倉敷市内の飲食店で販売されているコノヒトカンの缶詰
倉敷市内の飲食店で販売されているコノヒトカンの缶詰
 肉や魚を調理した缶詰を困窮する子どもに無償提供している一般社団法人コノヒトカン(倉敷市)が、子どもの貧困問題を広く知ってもらおうと提供品と同じ缶詰を市販している。手に取った人に伝わるよう、問題解決を目指す関係者の思いを込めたラベルが貼られ、岡山、倉敷市の飲食店を中心に計8店で1個1500円で販売。「子どもに目を向けてもらうきっかけにしたい」とする。

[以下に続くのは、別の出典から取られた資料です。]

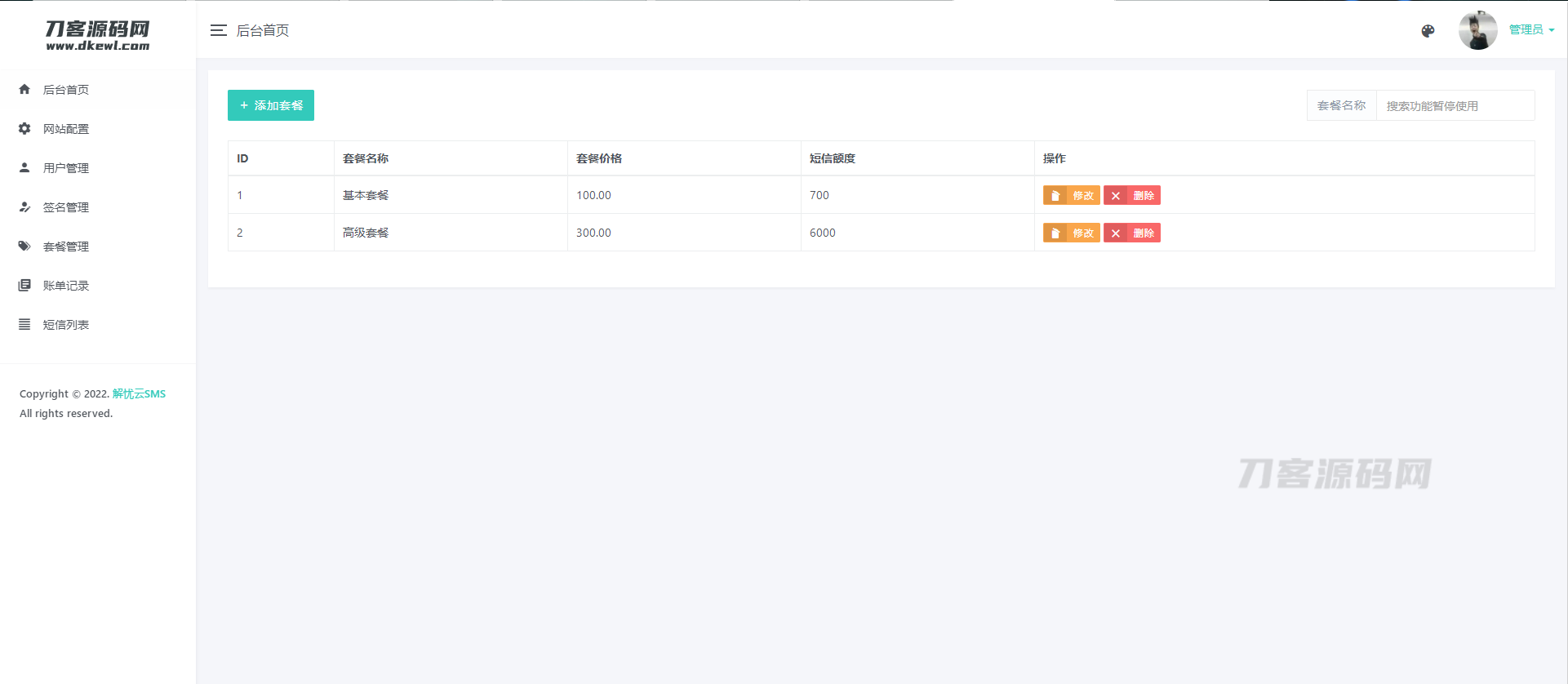Click the list icon for 短信列表
This screenshot has height=684, width=1568.
coord(24,324)
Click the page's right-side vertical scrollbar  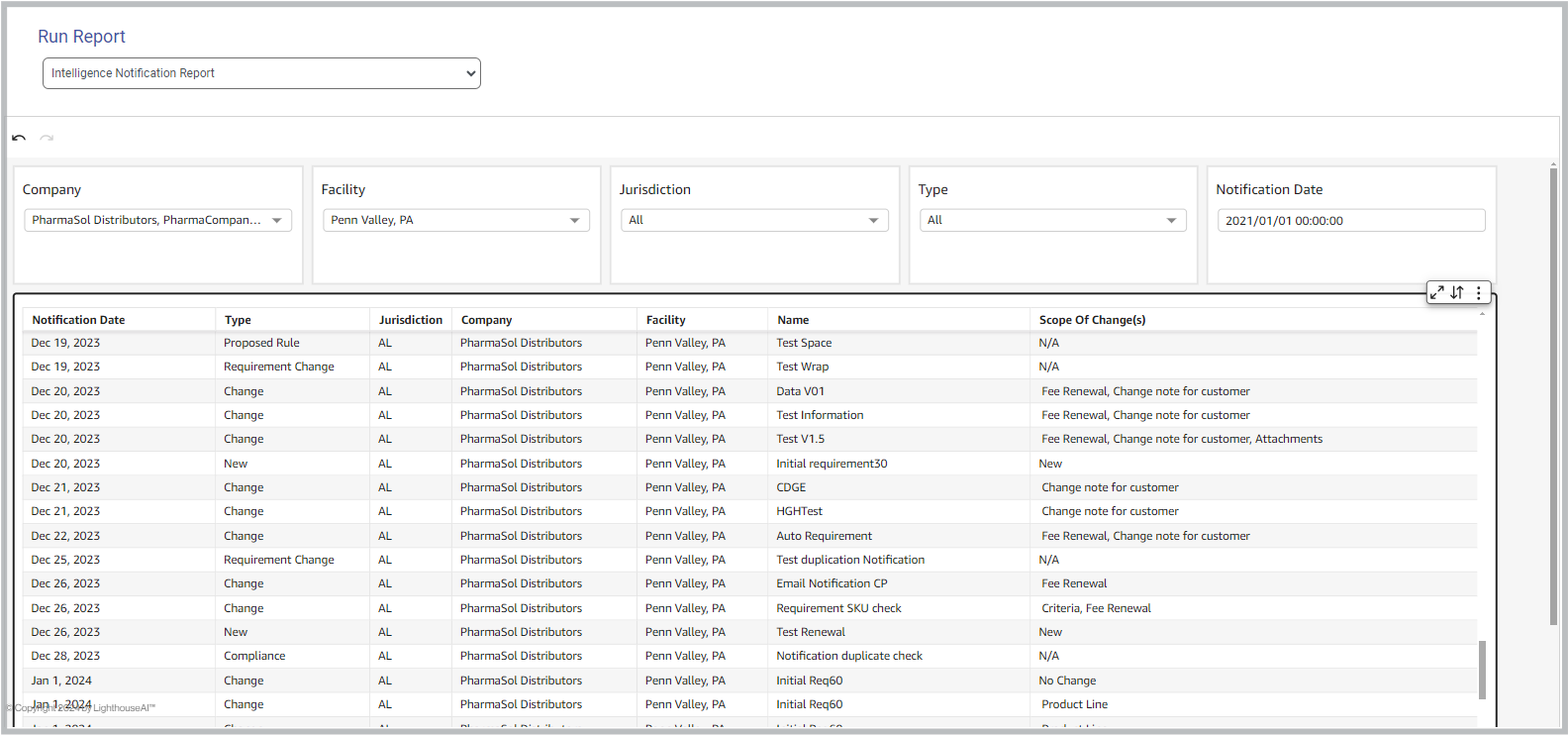1553,396
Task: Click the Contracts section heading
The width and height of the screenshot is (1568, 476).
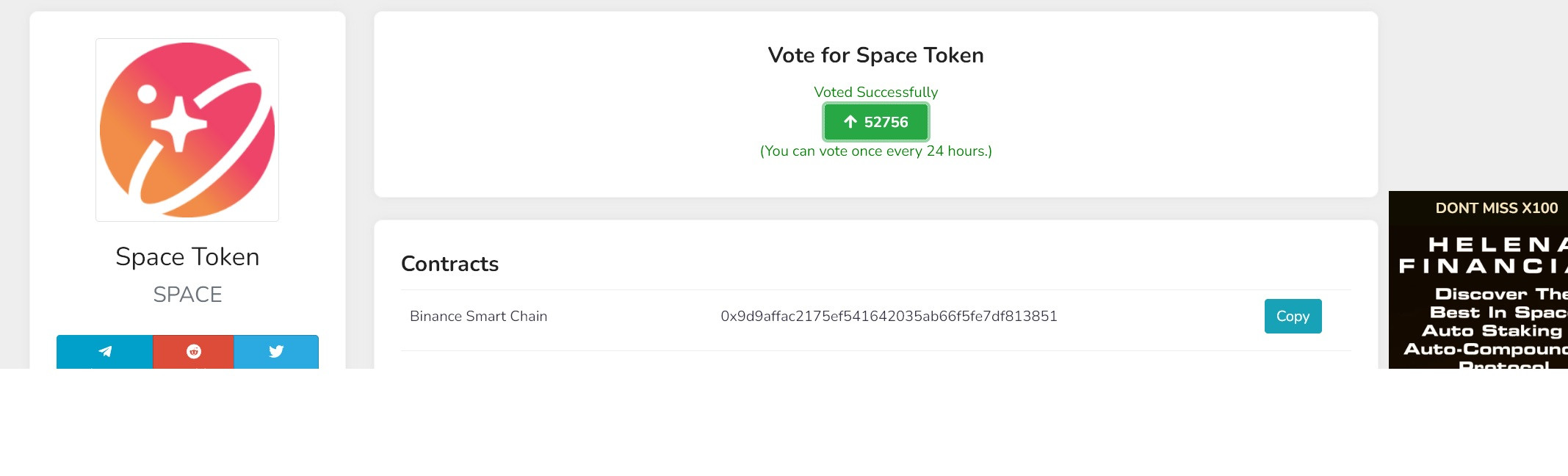Action: click(449, 264)
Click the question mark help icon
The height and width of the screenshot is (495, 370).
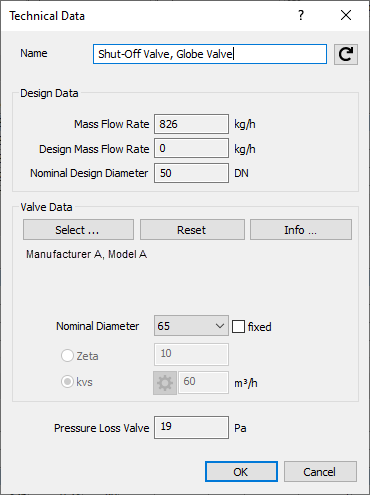[301, 15]
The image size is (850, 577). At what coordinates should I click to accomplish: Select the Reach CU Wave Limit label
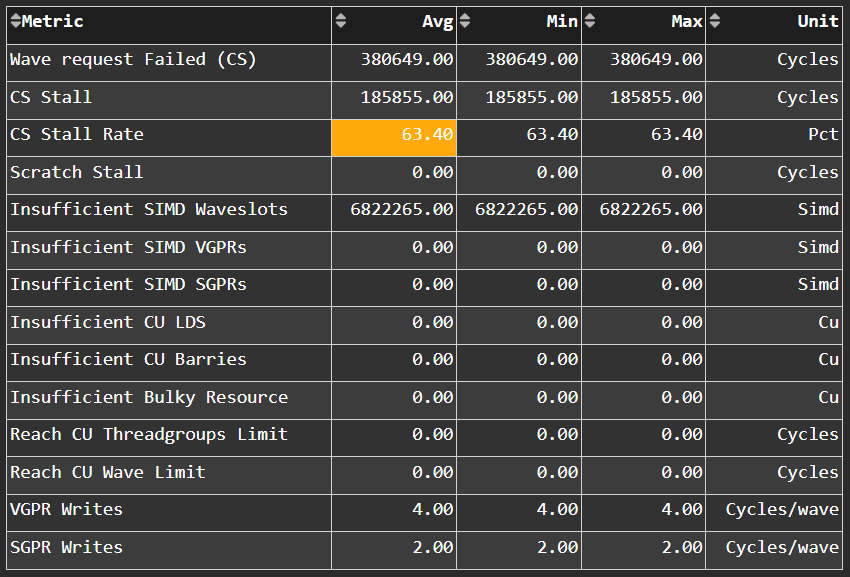[108, 472]
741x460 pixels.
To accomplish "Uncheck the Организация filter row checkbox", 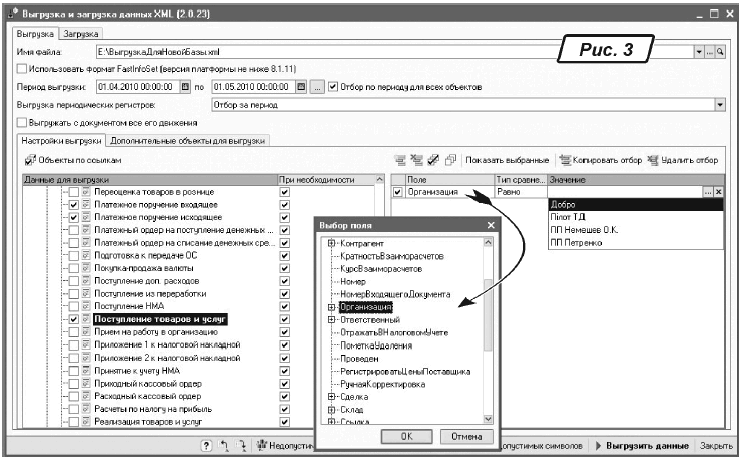I will 399,191.
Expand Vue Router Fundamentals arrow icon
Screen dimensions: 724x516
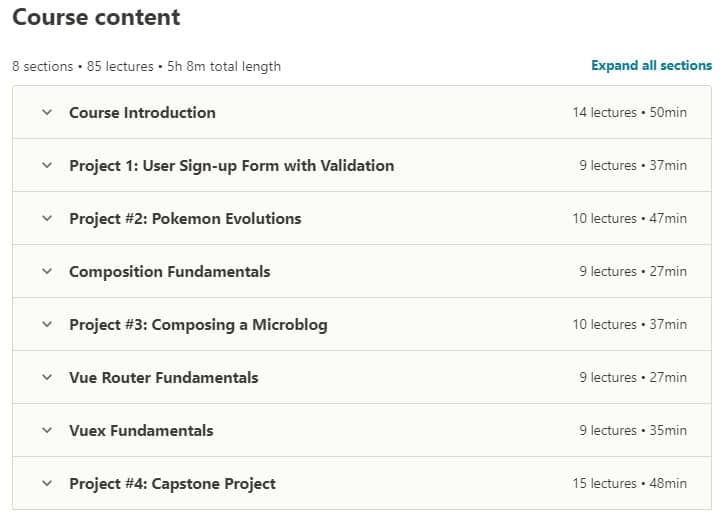pyautogui.click(x=46, y=378)
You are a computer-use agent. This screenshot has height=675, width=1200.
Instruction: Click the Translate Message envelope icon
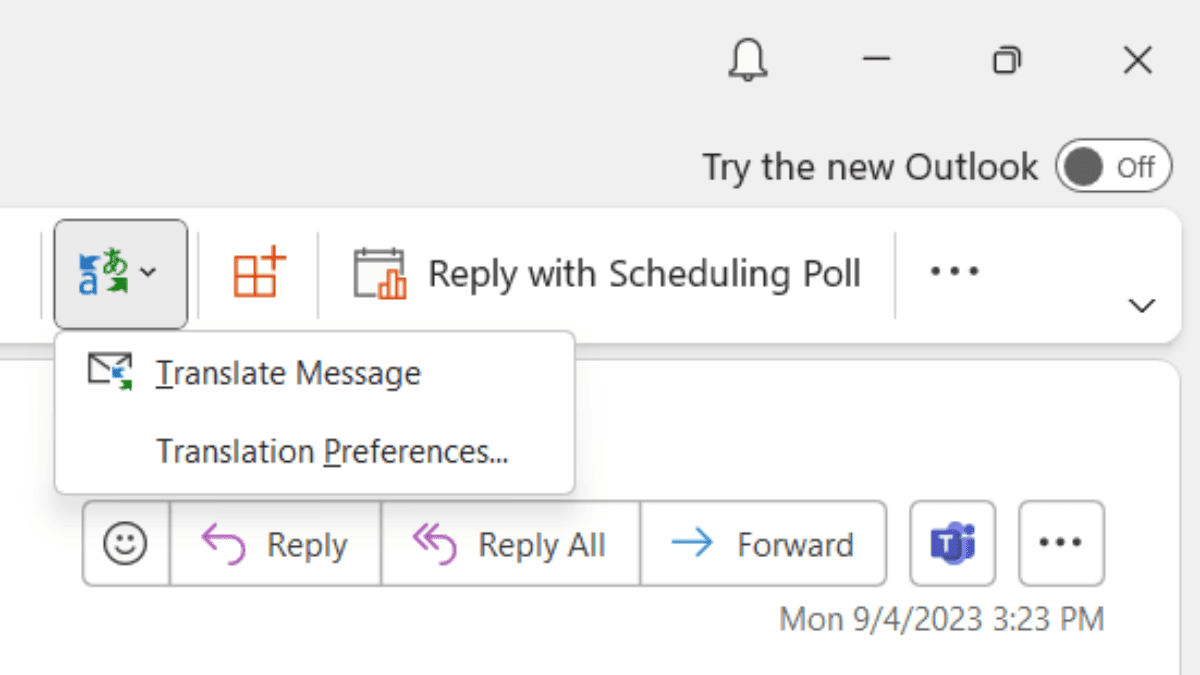(110, 371)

 牛すじ肉や野菜をトマトピューレで煮込んだ「ニク」、ぶつ切りの魚を骨まで軟らかく煮た「サカナ」の各160グラム。趣旨に賛同した企業の協賛金で料理人がレシピを考案し、ラベルには「子どもたちの明るい未来を目指す」と記した。2021年から岡山県内の児童養護施設などに届けている。23年は約2千個を提供した。

 購入で支援したいとの声もあり、同年からは手頃な価格の小型化に着手。生産コストと販売価格の折り合いが付かず、代表理事の三好千尋さん(42)=倉敷市=が「まずは困っている子どもがいることを伝えたい」と今年2月、提供品の販売に踏み切った。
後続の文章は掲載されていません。